While these strategies rely on structured methodological approaches like FMEA, it is important to recognize that these analyses should not become the core of an organization’s patient safety strategy. As Orrego Villagran points out, their true value resides in the translation of identified risks into actionable safe practices and the redesign of processes to reduce potential hazards. In this context, FMEA serves as a valuable follow-up tool,24–26 as it allows assessment of the effectiveness of implemented improvement strategies and ongoing monitoring of patient safety risks in complex clinical settings such as pediatric emergency departments.13
The main strength of this study lies in its multidisciplinary approach, with participation of nurses, pediatricians, and department and section chiefs employed in the PEDs of 22 hospitals with varying levels of care complexity and patient safety strategy implementation. This diversity allowed for the development of a generic ‘diagnostic’ tool for a proactive patient safety approach, which can be applied to any PED, adapting the risk map to their specific circumstances. Additionally, we believe that analyzing the contributory factors with the greatest impact on the identified risks can be useful for establishing priorities in the planning and implementation of improvement strategies, thereby optimizing the use of the available resources.

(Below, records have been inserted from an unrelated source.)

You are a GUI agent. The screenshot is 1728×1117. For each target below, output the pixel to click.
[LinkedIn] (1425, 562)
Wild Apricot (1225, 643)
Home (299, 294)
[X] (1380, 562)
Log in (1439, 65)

Nevertheless, the study has some limitations. The FMEA tool is a theoretical exercise that relies on reports with a degree of subjectivity, which may influence the root-cause analysis and risk level assessment.25 The complete risk map is a lengthy and exhaustive document, and its application can be challenging without prior knowledge and training in FMEA. We believe that the different risk map models yielded by this study will facilitate the implementation of a proactive patient safety management system in any PED.21 However, the development or adaptation of the risk map at the local level requires a considerable investment of time and resources. Its success largely depends on the commitment of risk mapping group members and of the organization to hold regular and productive meetings.23
In conclusion, we believe that the risk map developed by the SEUP can be a useful tool to facilitate the implementation of proactive risk management patient safety models in PEDs. In addition, identifying contributory factors allows for the prioritization of strategies with the greatest potential impact on improving patient safety.
The authors declare having no conflicts of interest.
We thank the members of the SEUP Risk Mapping Group for their dedicated participation.
Meeting presentation: This study was presented at the XXVIII Meeting of the Sociedad Española de Urgencias Pediátricas (SEUP), 2023, Coruña, Spain.